AUFGABENSTELLUNG:
Schreiben Sie die Zeilen unverändert ab, beginnend mit der Zeile, die „Click the browser extensions puzzle icon“ enthält, und endend mit der Zeile, die „click(1651, 137)“ enthält, beide eingeschlossen. Lassen Sie die Bilder in Ihrer Antwort weg.

DATENAUSZÜGE:

§ §

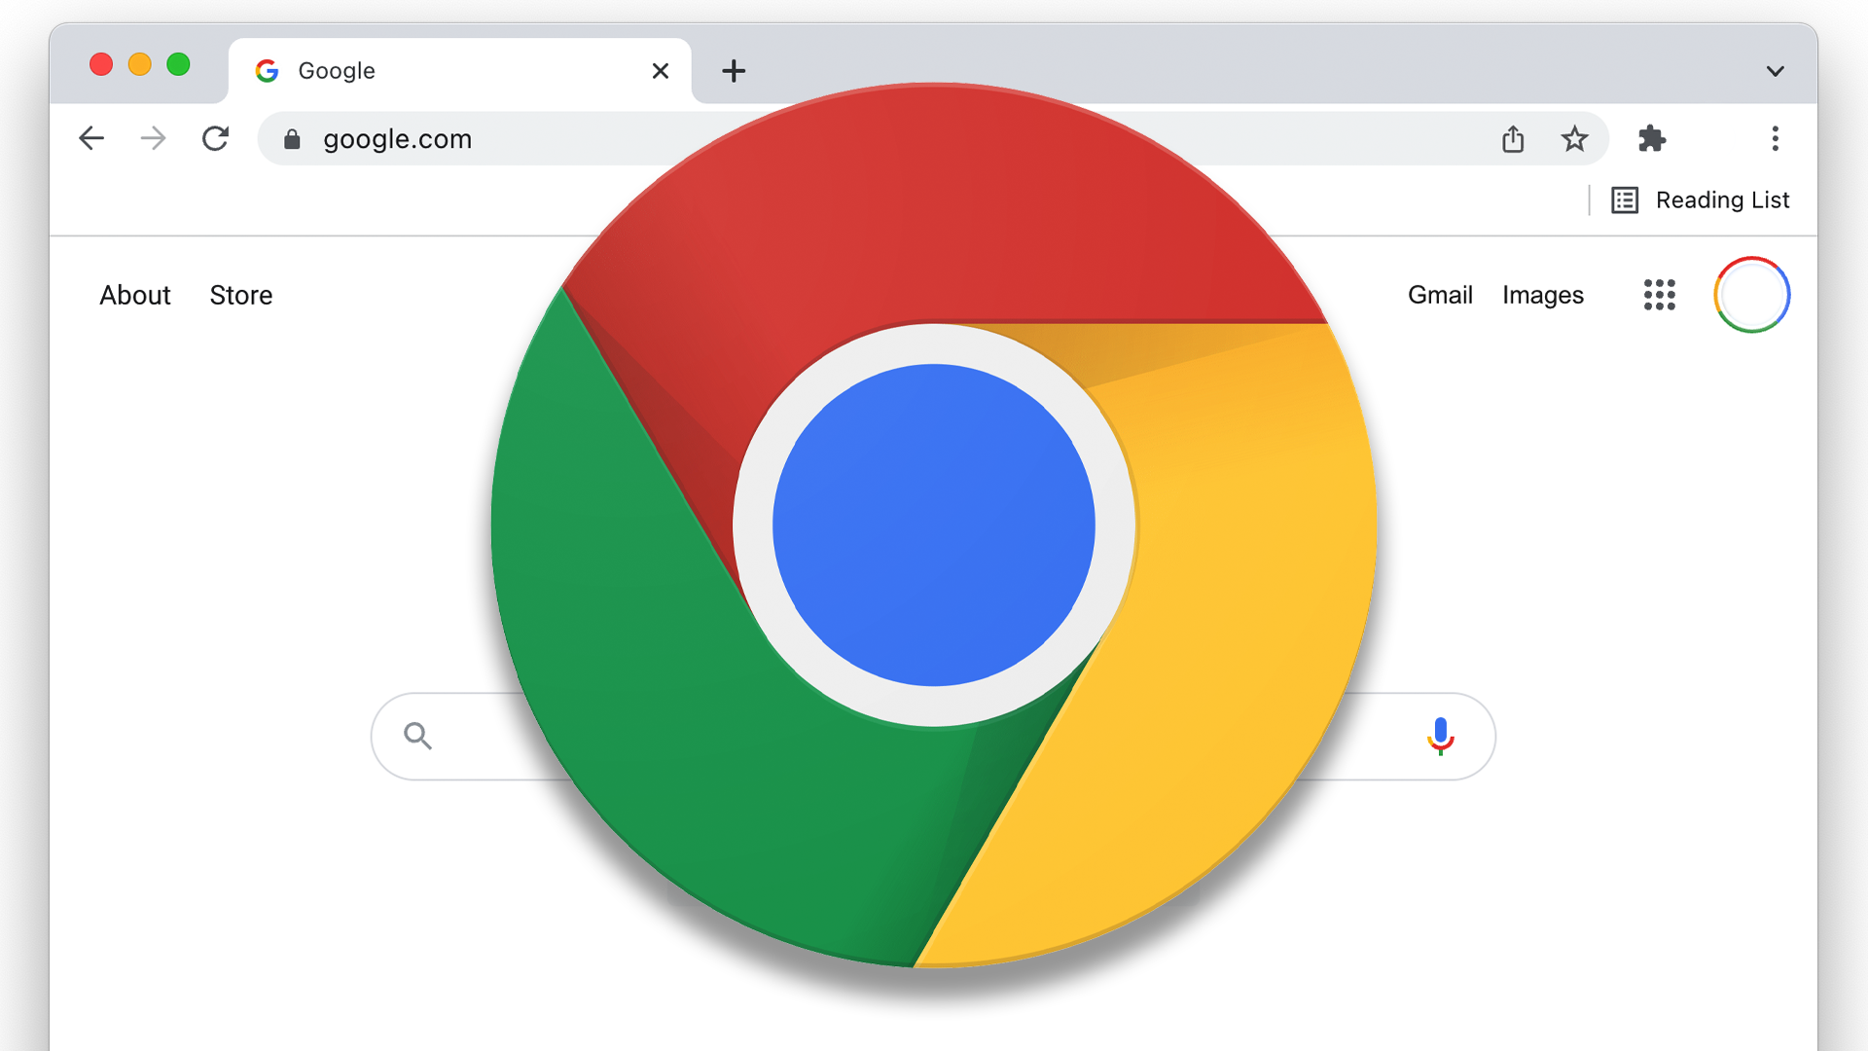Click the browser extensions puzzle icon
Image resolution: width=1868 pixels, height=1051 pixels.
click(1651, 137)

§ §

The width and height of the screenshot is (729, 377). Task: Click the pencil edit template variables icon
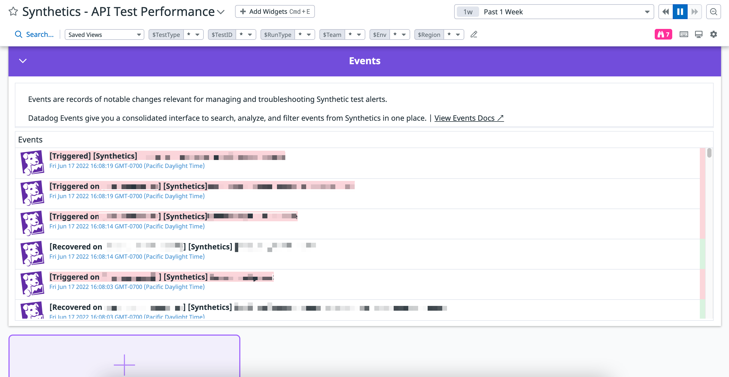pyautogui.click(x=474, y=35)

§ §

LÖSUNG SIEHE UNTEN:
Click the browser extensions puzzle icon
Image resolution: width=1868 pixels, height=1051 pixels.
click(1651, 137)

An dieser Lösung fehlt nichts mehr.